Es gibt auch Fortbildungen oder Maßnahmen, die einem willigen Arbeitnehmer den Berufseinstieg erleichtern oder ihn erst möglich machen. Einem Elektroinstallateur die Grundlagen der Elektrik in einem Kurs beibringen zu wollen, ist ja vollkommen blödsinnig. Aber auch da wird es einen Kurs geben, in dem er sich spezialisieren könnte. Nur sind solche Kurse oft nicht mehrmals im Jahr. Und da ist es wieder unglücklich, wenn der Kurs gerade angefangen hat und auch ausgebucht ist. Dann einen nicht passenden Kurs anzubieten, geht gar nicht. Es sind zu viele unfähige Mitarbeiter da beschäftigt.

» Cid » Beiträge: 20027 » Talkpoints: -1,03 » Auszeichnung für 20000 Beiträge


Es ist nicht richtig, die wirklich sozial Schwachen so zu benachteiligen und dafür Rumänen und Bulgaren zu versorgen. Wenn sie Rumänen und Bulgaren nicht abschieben, dann müssen sie dafür sorgen, aber nicht auf Kosten armer Deutscher. Da wird noch mehr Verzweiflung und Hass gesät.

Hast du noch nie etwas von der EU oder der Arbeitnehmerfreizügigkeit gehört? Oder ist dir nicht bewusst, dass die genannten Länder EU-Staaten sind und die Menschen somit im Prinzip keine Migranten sind? Ein Bulgare, der nach Deutschland zieht, ist seit ein paar Jahren nichts anderes als ein Ostdeutscher, der nach Bayern zieht, um einen Job zu suchen.

Von einem Parkinson-Prinzip habe ich zum ersten Mal gehört. Da kann man ja nur noch den ganzen Müll entsorgen. Ist das vielleicht auch in den Problemen, die die Deutsche Bank hat?

Jeder große Konzern hat das Problem. Wenn man von Stellenabbau bei Konzernen hört, dann spielt das Prinzip immer mit.

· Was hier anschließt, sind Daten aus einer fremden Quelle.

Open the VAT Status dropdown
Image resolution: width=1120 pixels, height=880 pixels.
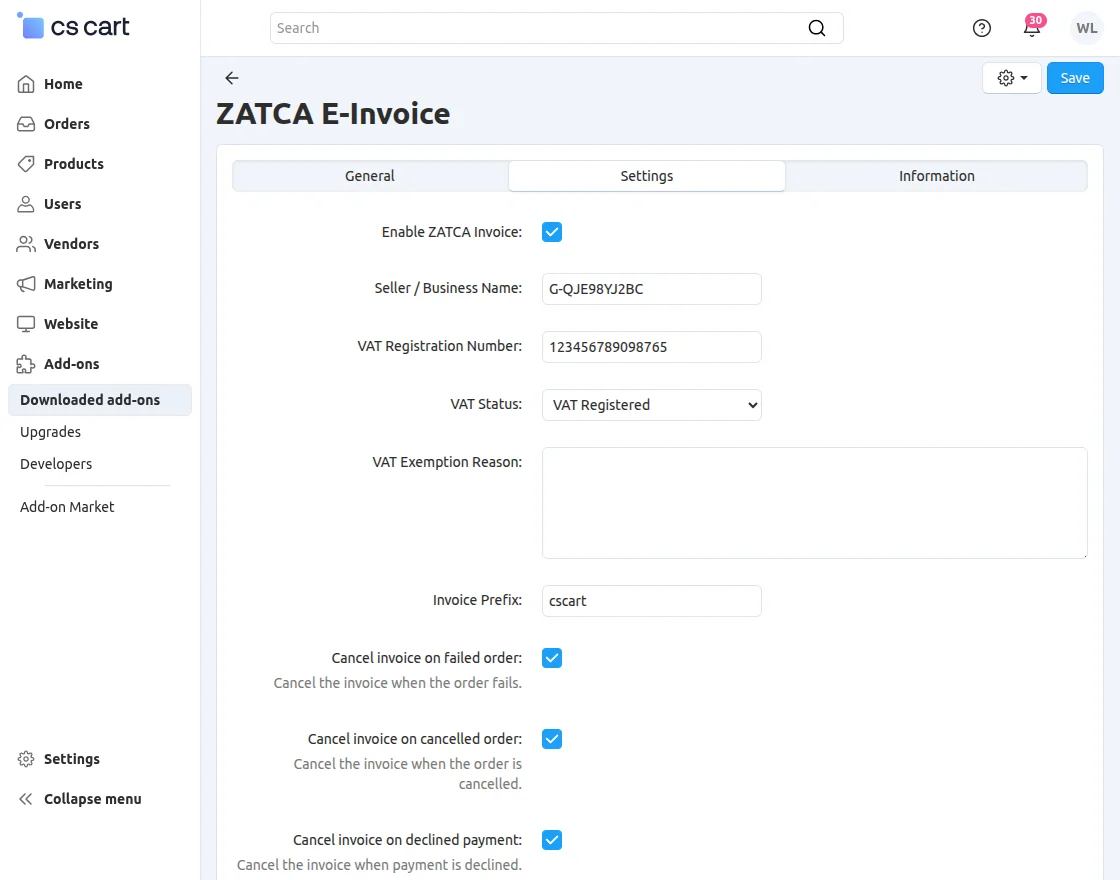(x=651, y=405)
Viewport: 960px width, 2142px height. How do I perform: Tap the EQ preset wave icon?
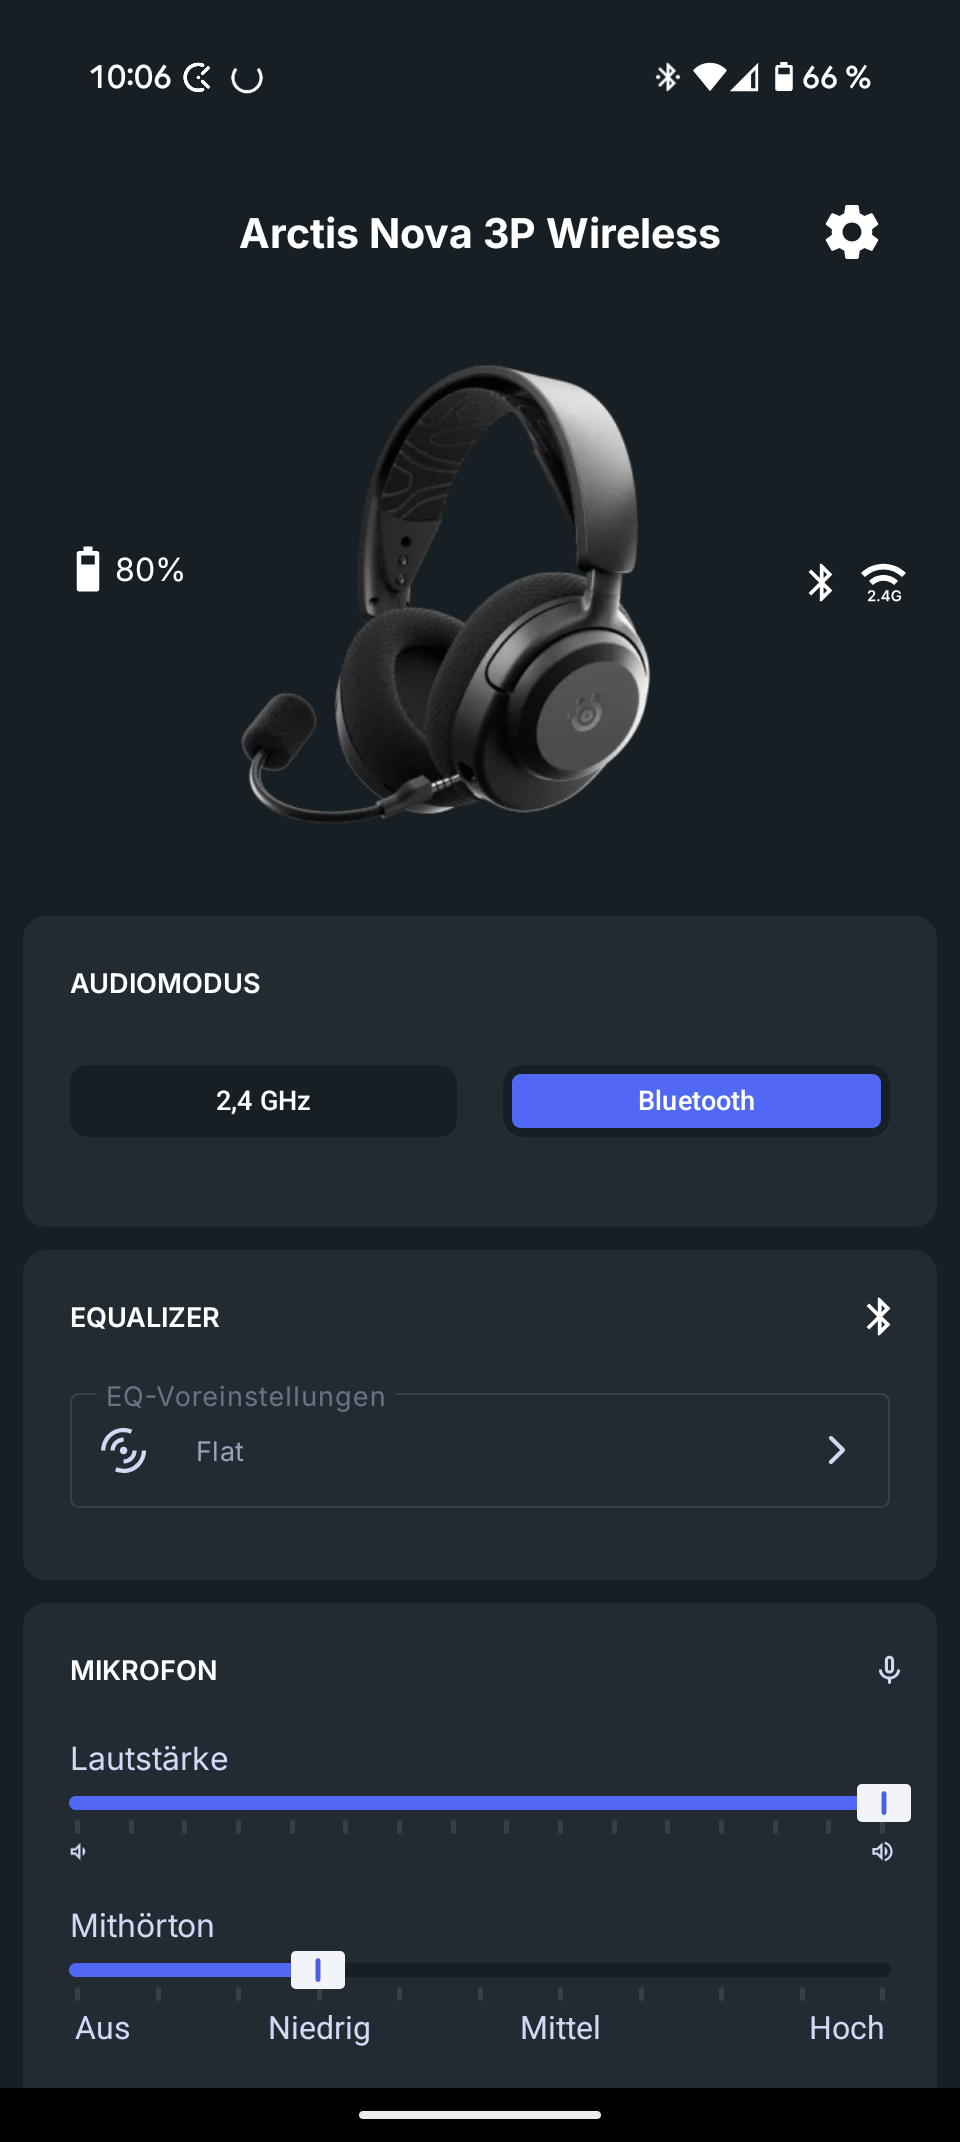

Jede dort betroffene Stelle ist eine überflüssige Stelle, die wegen des Parkinson-Prinzip überhaupt erst entstanden ist. Sie muss also ungeachtet der wirtschaftlichen Lage des Unternehmens so früh wie möglich wieder abgebaut werden, da das Gesetz exponentielles Wachstum beschreibt. Mit dem Stellenabbau muss natürlich nur die unnötige Arbeit wegfallen, der Mensch kann anders weiter beschäftigt werden - und das ist ja meistens auch bei solchen Aktionen der Fall.